▸ **Prompt**:
Print the records below exactly, from the line containing "Given: Click the Outer Diameter (mm) header" down to the line containing "The image size is (1496, 463).", both lines included, and omit every picture.

▸ **Data extract**:
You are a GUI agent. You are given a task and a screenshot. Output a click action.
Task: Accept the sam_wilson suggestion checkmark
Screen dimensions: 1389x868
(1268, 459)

...

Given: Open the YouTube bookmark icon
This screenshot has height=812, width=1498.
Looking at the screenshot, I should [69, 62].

==

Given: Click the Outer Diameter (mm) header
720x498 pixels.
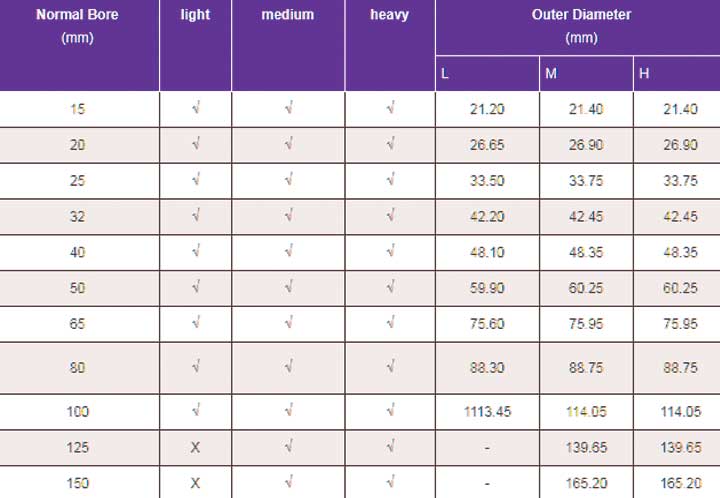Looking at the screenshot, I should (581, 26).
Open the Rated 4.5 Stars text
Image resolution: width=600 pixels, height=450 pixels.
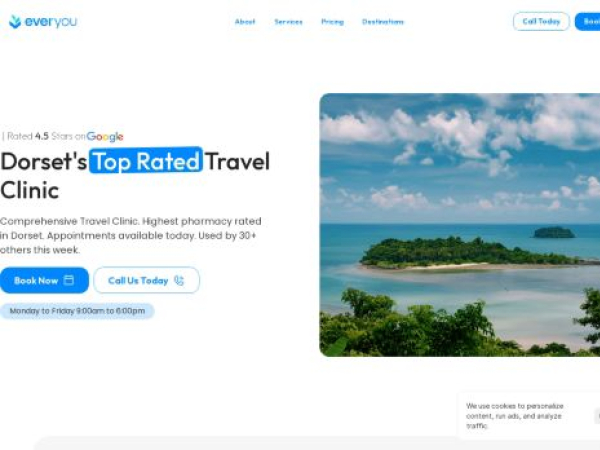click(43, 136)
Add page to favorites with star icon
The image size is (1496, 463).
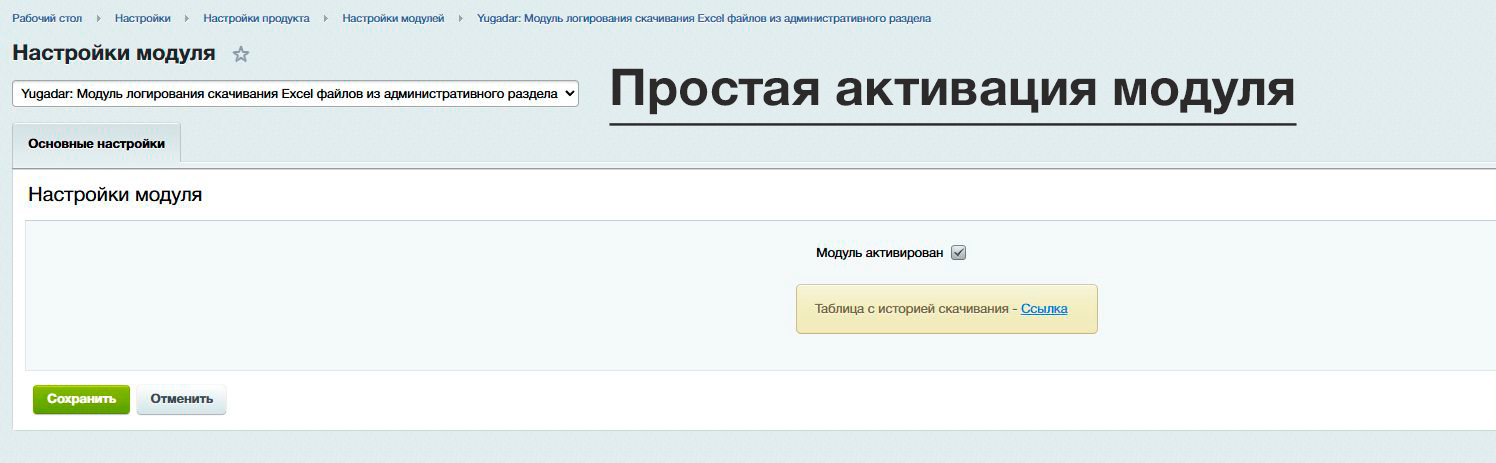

▸ **Written response**:
Given: Click the Outer Diameter (mm) header
720x498 pixels.
Looking at the screenshot, I should (581, 26).
Open the Rated 4.5 Stars text
Image resolution: width=600 pixels, height=450 pixels.
click(43, 136)
Add page to favorites with star icon
The image size is (1496, 463).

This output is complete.